Study text:
Skip to content
cd ../blog
RAG AI Next.js Vercel AI SDK LLM

Building a RAG Chat Without LangChain (And What That Taught Me)

I built a RAG chat for my portfolio without LangChain and without a vector database. Here's what I thought RAG was before I started, what it actually is, and the things that surprised me along the way.

June 2, 2026 8 min read

I had heard of RAG. I had not understood RAG.

Before I built this, if someone had asked me "what is RAG?", I would have said something like: "It's a way to teach an AI on content that's specific to your business, or that wasn't in the data the model was trained on."

That's a fine first sentence. It's also vague enough to be almost wrong.

I wasn't sure whether the model was being changed. Fine-tuned? Retrained? Quietly learning my blog posts in the background? I thought it "learned" the things I fed it, but I never had a precise picture of how. RAG was a black box that produced answers I trusted because the demo videos looked good.

So when I decided to add a chat to my portfolio that could answer questions about me, my projects, and my blog posts, I made a deliberate call: no LangChain, no vector database. I wrote every piece myself: the chunking, the cosine similarity, the retrieval, the prompt augmentation.

About 100 lines of code, total. And by the end of it, RAG had stopped being a black box.

I wanted visitors to ask real questions and get grounded answers. The only way I could trust what I was giving them was to understand every part of it.


The /ask page — a question about my background with source cards showing which blog posts were cited

What an embedding actually is (and what 1536 is not)

Data extract:
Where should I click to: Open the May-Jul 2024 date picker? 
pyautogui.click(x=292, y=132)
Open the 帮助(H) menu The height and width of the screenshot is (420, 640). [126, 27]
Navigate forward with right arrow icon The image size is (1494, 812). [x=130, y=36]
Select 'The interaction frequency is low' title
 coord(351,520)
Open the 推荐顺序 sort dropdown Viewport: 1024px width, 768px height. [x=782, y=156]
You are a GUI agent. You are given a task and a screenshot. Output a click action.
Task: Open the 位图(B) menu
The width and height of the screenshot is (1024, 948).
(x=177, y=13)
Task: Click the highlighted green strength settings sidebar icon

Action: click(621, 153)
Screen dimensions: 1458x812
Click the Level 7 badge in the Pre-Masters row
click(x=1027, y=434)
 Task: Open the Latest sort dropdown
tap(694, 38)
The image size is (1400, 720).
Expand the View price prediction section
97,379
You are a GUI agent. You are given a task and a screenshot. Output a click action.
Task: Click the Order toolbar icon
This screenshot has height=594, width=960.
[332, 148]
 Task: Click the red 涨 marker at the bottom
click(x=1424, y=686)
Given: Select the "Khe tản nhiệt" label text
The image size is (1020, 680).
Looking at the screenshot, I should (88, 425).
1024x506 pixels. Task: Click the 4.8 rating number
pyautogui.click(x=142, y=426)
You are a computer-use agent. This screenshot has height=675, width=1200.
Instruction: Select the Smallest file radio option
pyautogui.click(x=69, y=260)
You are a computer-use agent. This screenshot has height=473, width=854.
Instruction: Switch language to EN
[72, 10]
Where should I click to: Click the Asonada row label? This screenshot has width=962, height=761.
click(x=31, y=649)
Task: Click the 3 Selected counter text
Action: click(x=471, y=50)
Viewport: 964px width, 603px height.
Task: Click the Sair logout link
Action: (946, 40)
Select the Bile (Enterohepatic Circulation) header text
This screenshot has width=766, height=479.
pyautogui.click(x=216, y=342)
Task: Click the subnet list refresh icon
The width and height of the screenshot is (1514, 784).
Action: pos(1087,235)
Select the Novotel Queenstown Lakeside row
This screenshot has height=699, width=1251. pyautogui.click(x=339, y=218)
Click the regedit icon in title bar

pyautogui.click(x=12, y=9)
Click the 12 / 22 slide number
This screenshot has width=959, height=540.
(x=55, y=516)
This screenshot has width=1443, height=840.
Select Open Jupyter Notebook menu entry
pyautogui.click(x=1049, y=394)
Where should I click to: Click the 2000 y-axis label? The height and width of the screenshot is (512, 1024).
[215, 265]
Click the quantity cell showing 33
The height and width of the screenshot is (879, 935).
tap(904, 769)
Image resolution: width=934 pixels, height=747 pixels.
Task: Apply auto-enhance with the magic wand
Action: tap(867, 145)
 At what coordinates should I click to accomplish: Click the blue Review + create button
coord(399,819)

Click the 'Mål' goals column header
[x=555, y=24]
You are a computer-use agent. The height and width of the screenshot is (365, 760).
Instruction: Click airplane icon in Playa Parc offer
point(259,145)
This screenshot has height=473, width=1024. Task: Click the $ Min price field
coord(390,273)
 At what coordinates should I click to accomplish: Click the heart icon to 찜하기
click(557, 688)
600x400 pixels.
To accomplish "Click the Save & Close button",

Tasks to carry out:
1) In the RAG chat post, roughly how many lines of code did the author write in total?
2) From the RAG chat post, extract the passage starting with "I built a RAG" and going on through "be almost wrong.".
3) Please write what comes next in the RAG chat post, picking up right after its final line.
You won't need the records for any of this.

Answers:
1) About 100 lines of code.

2)
I built a RAG chat for my portfolio without LangChain and without a vector database. Here's what I thought RAG was before I started, what it actually is, and the things that surprised me along the way.

June 2, 2026 8 min read

I had heard of RAG. I had not understood RAG.

Before I built this, if someone had asked me "what is RAG?", I would have said something like: "It's a way to teach an AI on content that's specific to your business, or that wasn't in the data the model was trained on."

That's a fine first sentence. It's also vague enough to be almost wrong.

3)
The first thing I had wrong was embeddings.

I knew they were "vectors for text." I did not know what that meant. When I looked at embeddings.json for the first time and saw a chunk of text sitting next to an array of 1536 floating-point numbers, I assumed those 1536 numbers were the characters or the tokens of the chunk.

They are not.

1536 is the number of dimensions in the vector. Every chunk, whether it's twenty words or five hundred words, comes back from OpenAI's text-embedding-3-small as the same shape: an array of exactly 1536 floats. The size is fixed by the model. Content length has nothing to do with it.

The fixed shape is what makes the whole thing work. You can only compare two vectors that live in the same space.

The intuition that made this click for me: imagine a space with 1536 axes. Every piece of text gets dropped onto a single point in that space. The direction of the point captures the meaning. Two chunks about the same topic land in similar directions, even if one is a sentence and the other is a paragraph.

That intuition is also what cosine similarity is measuring. Not distance. Angle.

// src/lib/rag.ts
export function cosineSimilarity(a: number[], b: number[]): number {
  let dot = 0,
    magA = 0,
    magB = 0;
  for (let i = 0; i < a.length; i++) {
    dot += a[i] * b[i];
    magA += a[i] * a[i];
    magB += b[i] * b[i];
  }
  return dot / (Math.sqrt(magA) * Math.sqrt(magB));
}

The formula is dot(a, b) / (|a| * |b|). The score is between 0 and 1. Same direction means the result is close to 1. Perpendicular means close to 0.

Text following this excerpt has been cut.